INPUT RECORDS:
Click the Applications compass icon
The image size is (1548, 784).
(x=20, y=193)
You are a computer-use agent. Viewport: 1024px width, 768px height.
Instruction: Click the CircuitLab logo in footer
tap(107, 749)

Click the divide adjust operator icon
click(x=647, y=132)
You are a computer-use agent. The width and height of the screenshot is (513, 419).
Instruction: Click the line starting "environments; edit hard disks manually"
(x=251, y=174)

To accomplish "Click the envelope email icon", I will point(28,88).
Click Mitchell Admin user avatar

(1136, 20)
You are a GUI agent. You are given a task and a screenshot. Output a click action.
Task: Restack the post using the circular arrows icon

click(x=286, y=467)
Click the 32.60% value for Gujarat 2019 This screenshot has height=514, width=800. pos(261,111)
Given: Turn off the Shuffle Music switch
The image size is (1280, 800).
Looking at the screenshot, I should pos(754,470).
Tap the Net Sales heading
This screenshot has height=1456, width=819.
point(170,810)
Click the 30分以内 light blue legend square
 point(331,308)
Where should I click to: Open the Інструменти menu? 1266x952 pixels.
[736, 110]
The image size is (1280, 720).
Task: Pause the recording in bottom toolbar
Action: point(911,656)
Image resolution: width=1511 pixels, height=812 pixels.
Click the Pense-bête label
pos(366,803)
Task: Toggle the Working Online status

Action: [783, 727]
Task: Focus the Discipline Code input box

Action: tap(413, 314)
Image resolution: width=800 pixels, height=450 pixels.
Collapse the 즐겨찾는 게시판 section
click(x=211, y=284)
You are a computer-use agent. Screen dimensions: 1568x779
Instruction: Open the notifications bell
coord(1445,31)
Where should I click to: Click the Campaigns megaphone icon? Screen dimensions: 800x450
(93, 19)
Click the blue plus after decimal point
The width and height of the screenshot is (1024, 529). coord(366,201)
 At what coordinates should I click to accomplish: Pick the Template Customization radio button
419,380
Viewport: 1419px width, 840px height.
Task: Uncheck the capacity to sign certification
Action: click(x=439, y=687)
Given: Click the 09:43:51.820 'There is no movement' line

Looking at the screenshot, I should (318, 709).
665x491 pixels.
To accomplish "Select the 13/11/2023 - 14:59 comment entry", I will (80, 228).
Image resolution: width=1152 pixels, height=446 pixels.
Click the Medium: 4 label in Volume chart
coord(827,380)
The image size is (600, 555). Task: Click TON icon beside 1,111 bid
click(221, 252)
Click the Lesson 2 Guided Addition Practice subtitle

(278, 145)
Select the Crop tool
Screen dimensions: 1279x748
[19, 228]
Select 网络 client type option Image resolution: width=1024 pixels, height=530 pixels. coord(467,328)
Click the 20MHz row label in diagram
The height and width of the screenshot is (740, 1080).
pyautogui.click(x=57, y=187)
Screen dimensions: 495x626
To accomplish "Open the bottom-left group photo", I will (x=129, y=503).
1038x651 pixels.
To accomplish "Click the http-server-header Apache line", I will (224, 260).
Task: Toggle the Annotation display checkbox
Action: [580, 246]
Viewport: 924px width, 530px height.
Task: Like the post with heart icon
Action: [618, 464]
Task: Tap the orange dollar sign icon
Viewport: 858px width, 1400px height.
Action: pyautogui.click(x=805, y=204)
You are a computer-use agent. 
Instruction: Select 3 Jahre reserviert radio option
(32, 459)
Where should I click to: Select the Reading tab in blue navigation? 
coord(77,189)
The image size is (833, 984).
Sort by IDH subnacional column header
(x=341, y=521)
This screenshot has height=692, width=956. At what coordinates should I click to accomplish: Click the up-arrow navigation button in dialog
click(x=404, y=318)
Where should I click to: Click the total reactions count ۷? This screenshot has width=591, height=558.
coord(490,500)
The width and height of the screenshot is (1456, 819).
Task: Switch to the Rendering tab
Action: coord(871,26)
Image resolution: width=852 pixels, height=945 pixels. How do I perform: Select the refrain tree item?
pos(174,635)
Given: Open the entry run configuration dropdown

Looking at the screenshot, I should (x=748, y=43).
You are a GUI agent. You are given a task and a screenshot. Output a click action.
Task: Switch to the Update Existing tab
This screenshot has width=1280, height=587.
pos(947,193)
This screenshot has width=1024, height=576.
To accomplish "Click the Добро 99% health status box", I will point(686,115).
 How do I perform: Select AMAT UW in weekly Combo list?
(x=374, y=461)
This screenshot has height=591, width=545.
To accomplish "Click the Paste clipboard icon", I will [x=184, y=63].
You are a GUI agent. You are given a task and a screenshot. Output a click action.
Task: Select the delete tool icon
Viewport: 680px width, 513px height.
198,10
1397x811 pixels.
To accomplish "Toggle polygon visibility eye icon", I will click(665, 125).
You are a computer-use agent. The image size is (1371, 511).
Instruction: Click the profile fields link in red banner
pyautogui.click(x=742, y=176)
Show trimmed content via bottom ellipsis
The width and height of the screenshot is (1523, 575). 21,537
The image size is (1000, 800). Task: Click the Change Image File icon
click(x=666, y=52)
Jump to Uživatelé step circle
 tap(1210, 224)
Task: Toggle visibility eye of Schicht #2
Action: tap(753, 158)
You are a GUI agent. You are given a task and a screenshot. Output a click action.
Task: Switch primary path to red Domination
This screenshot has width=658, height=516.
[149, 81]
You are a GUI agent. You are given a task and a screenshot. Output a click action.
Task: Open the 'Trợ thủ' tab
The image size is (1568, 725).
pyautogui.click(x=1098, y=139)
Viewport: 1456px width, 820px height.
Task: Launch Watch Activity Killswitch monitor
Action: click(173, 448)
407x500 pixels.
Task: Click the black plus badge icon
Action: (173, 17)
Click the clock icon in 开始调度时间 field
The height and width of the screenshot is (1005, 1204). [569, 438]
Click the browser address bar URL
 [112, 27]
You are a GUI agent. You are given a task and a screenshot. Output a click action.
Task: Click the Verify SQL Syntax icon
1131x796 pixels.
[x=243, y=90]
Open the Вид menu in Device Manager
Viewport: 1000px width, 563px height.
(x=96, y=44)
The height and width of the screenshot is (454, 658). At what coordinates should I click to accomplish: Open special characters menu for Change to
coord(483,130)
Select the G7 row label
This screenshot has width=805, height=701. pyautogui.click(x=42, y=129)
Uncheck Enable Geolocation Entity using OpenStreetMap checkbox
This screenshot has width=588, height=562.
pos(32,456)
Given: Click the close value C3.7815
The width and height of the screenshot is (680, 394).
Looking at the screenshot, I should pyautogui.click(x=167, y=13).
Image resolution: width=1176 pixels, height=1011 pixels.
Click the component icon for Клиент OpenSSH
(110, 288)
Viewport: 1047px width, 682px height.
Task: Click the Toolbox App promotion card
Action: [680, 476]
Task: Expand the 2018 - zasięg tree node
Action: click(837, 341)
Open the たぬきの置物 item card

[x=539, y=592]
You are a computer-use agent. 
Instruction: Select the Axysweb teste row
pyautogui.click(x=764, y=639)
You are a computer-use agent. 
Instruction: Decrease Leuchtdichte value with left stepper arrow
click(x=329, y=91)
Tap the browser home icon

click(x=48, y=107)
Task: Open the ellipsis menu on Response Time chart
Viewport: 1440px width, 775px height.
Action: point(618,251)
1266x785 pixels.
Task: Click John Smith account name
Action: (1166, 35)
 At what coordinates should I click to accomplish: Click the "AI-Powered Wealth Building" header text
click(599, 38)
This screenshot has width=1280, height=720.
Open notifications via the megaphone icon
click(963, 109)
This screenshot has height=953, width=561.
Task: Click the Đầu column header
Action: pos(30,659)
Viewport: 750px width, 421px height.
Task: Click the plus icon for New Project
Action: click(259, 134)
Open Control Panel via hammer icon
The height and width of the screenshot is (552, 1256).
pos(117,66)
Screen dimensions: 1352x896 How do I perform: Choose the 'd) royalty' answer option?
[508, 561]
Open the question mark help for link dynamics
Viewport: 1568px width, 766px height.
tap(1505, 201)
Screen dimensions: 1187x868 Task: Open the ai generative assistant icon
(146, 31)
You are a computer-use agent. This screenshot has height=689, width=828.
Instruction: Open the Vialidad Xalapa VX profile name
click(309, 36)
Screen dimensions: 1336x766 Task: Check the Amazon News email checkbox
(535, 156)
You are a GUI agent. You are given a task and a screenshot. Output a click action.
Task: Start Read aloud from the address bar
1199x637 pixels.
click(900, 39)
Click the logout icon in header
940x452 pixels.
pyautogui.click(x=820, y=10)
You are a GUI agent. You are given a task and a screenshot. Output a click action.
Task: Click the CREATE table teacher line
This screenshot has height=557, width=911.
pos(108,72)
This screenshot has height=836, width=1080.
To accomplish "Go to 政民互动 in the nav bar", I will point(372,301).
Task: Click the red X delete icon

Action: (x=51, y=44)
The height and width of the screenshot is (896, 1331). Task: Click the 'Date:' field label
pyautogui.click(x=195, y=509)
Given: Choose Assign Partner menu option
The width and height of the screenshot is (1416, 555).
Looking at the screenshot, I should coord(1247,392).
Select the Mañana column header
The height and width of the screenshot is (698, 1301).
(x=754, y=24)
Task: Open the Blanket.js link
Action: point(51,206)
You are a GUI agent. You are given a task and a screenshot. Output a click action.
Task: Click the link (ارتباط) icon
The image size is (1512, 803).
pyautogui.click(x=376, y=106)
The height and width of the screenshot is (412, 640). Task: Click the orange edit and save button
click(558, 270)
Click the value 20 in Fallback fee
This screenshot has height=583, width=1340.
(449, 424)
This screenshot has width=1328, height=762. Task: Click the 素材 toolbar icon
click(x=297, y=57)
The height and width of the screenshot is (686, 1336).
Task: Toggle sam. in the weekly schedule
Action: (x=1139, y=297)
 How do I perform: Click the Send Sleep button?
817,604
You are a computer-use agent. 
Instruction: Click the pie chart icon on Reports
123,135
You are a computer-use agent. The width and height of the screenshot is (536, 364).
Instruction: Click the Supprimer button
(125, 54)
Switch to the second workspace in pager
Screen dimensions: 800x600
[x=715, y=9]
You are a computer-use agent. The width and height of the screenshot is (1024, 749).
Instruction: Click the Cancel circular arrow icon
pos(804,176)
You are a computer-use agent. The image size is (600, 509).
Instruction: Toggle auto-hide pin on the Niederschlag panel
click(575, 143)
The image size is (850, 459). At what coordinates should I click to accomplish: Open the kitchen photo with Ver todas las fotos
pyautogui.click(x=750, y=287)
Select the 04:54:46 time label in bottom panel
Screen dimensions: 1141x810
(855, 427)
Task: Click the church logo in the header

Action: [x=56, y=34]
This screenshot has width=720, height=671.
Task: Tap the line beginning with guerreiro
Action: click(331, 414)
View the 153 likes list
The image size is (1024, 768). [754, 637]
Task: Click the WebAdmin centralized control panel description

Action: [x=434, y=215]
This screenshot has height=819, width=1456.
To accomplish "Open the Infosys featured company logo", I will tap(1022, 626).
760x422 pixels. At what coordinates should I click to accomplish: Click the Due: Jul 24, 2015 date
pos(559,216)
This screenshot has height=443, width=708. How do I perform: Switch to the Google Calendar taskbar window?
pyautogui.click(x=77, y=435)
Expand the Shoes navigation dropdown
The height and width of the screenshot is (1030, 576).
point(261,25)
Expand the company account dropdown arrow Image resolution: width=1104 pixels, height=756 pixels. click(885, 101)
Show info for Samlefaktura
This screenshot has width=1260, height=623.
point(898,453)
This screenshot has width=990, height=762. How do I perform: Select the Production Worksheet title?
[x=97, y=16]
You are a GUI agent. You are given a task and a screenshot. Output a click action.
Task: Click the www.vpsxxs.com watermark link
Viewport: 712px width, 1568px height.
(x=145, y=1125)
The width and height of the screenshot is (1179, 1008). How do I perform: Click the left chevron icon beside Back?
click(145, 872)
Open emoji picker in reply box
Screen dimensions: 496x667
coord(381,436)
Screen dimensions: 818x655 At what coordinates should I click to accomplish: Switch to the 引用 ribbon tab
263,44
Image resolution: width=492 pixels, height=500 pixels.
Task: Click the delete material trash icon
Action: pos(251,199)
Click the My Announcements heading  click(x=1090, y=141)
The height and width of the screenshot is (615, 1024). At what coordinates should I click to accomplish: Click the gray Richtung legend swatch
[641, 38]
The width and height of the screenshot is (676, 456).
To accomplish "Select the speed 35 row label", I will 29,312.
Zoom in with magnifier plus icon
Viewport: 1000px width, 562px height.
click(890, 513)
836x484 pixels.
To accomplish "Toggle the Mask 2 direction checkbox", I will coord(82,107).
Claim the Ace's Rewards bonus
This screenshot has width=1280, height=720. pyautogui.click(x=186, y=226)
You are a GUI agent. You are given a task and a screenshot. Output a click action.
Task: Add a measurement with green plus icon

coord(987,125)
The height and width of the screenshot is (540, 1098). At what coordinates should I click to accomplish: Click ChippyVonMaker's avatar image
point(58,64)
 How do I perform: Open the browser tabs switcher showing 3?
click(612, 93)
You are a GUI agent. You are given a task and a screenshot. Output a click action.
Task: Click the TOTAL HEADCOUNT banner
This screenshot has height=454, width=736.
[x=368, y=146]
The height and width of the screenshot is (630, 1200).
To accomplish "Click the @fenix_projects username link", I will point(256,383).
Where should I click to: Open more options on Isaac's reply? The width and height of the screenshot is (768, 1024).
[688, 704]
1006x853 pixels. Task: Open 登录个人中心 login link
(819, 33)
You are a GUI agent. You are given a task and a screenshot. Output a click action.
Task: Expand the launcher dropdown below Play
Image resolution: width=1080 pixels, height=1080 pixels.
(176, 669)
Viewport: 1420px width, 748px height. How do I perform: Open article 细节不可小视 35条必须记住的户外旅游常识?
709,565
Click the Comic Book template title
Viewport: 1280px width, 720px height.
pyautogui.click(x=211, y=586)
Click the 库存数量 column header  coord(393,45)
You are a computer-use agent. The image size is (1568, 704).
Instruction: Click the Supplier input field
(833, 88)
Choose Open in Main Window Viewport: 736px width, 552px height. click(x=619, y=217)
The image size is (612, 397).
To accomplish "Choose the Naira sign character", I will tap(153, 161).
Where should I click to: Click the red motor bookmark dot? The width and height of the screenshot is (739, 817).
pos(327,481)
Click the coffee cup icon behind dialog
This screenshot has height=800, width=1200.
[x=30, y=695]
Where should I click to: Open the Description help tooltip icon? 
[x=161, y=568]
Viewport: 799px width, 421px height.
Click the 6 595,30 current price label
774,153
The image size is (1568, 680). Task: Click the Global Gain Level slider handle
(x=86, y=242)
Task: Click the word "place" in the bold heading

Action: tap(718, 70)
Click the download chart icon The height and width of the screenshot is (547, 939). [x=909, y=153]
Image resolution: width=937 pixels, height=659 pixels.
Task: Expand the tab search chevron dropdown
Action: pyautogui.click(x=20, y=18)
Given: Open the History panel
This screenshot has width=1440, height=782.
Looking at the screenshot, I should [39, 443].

DIRECTIONS: Please transcribe only the lines in the records above running from the line that has "Image resolution: width=1080" through the line that has "Choose Open in", both included, exactly as they appear.

TASK OUTPUT:
Image resolution: width=1080 pixels, height=1080 pixels.
(176, 669)
Viewport: 1420px width, 748px height. How do I perform: Open article 细节不可小视 35条必须记住的户外旅游常识?
709,565
Click the Comic Book template title
Viewport: 1280px width, 720px height.
pyautogui.click(x=211, y=586)
Click the 库存数量 column header  coord(393,45)
You are a computer-use agent. The image size is (1568, 704).
Instruction: Click the Supplier input field
(833, 88)
Choose Open in Main Window Viewport: 736px width, 552px height. click(x=619, y=217)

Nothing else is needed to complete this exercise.